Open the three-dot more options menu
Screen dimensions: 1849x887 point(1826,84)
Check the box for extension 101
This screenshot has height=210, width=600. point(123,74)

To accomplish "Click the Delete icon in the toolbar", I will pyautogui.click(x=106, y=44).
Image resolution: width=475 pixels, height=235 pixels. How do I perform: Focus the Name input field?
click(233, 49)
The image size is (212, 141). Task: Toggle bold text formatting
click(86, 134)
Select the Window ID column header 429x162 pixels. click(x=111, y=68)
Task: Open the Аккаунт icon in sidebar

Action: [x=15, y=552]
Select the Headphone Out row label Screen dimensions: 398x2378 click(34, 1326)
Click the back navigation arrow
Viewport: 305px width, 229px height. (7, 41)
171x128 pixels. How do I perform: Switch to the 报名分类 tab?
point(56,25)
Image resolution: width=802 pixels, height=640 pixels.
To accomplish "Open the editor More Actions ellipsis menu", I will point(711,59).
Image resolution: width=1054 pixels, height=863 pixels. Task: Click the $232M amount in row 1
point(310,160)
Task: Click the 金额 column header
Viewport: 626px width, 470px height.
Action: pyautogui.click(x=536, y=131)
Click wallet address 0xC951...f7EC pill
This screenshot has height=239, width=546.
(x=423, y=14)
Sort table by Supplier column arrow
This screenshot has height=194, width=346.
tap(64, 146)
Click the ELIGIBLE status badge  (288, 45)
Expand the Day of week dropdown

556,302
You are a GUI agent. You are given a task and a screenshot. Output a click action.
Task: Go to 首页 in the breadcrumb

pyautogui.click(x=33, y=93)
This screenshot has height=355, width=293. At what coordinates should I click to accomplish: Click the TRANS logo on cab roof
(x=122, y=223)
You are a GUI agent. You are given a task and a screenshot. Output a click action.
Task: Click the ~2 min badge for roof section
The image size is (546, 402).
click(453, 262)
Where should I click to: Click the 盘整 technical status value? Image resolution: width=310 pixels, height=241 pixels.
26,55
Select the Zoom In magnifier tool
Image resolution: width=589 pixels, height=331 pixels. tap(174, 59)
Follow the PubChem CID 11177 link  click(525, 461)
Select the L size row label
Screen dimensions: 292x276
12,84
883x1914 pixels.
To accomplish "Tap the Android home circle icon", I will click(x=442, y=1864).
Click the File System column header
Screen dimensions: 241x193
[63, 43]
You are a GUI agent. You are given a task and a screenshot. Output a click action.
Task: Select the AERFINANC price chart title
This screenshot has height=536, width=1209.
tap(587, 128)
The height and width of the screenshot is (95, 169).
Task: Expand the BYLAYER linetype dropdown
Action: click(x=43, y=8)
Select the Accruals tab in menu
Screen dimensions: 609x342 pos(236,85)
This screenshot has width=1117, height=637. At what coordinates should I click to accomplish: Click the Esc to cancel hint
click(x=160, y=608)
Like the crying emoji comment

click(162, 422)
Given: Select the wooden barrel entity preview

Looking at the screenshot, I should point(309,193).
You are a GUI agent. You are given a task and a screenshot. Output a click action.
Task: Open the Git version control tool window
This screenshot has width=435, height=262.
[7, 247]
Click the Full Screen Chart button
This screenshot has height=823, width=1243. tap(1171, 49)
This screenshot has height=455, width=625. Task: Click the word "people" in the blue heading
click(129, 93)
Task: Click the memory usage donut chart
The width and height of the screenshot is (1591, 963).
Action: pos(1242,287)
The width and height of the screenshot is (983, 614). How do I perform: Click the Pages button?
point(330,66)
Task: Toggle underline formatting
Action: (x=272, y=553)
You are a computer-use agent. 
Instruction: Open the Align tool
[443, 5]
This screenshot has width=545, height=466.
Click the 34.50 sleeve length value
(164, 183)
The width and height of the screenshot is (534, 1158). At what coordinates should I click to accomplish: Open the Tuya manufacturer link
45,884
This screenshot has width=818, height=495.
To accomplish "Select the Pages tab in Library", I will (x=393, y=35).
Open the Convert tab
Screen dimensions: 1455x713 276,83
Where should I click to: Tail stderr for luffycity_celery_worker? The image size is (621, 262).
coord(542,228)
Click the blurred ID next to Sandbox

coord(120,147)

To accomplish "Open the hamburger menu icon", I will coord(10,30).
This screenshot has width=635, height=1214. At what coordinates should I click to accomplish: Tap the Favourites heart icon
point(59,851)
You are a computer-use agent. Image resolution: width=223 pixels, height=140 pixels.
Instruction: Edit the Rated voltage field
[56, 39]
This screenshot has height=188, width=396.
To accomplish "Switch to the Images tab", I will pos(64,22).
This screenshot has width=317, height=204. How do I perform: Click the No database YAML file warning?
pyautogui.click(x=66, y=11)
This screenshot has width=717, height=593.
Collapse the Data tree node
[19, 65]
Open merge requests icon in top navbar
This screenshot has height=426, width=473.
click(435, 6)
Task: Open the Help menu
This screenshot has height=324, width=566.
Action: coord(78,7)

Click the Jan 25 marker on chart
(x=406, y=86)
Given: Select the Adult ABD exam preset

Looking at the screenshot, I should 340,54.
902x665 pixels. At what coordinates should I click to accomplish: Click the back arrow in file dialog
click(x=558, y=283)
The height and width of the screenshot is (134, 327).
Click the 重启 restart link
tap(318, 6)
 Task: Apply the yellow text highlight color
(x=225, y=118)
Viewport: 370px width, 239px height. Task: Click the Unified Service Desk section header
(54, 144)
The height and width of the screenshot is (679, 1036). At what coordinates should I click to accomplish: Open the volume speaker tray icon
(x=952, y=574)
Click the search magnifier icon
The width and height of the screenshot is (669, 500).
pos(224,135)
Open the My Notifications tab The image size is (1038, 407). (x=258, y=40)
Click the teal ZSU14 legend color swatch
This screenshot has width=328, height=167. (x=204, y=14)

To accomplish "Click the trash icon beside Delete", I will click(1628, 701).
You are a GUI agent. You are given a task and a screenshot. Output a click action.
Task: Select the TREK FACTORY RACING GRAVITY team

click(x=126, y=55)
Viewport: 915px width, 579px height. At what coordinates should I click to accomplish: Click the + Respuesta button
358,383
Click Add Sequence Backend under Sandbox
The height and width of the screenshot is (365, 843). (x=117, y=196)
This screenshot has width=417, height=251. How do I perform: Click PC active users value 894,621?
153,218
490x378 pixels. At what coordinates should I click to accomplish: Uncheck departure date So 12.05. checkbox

Task instructions -> Starting at the line that contains "Task: Select the TREK" and ending at the last line of the data, repeat each line exactly; include nothing else.

Answer space ->
Task: Select the TREK FACTORY RACING GRAVITY team

click(x=126, y=55)
Viewport: 915px width, 579px height. At what coordinates should I click to accomplish: Click the + Respuesta button
358,383
Click Add Sequence Backend under Sandbox
The height and width of the screenshot is (365, 843). (x=117, y=196)
This screenshot has width=417, height=251. How do I perform: Click PC active users value 894,621?
153,218
490x378 pixels. At what coordinates should I click to accomplish: Uncheck departure date So 12.05. checkbox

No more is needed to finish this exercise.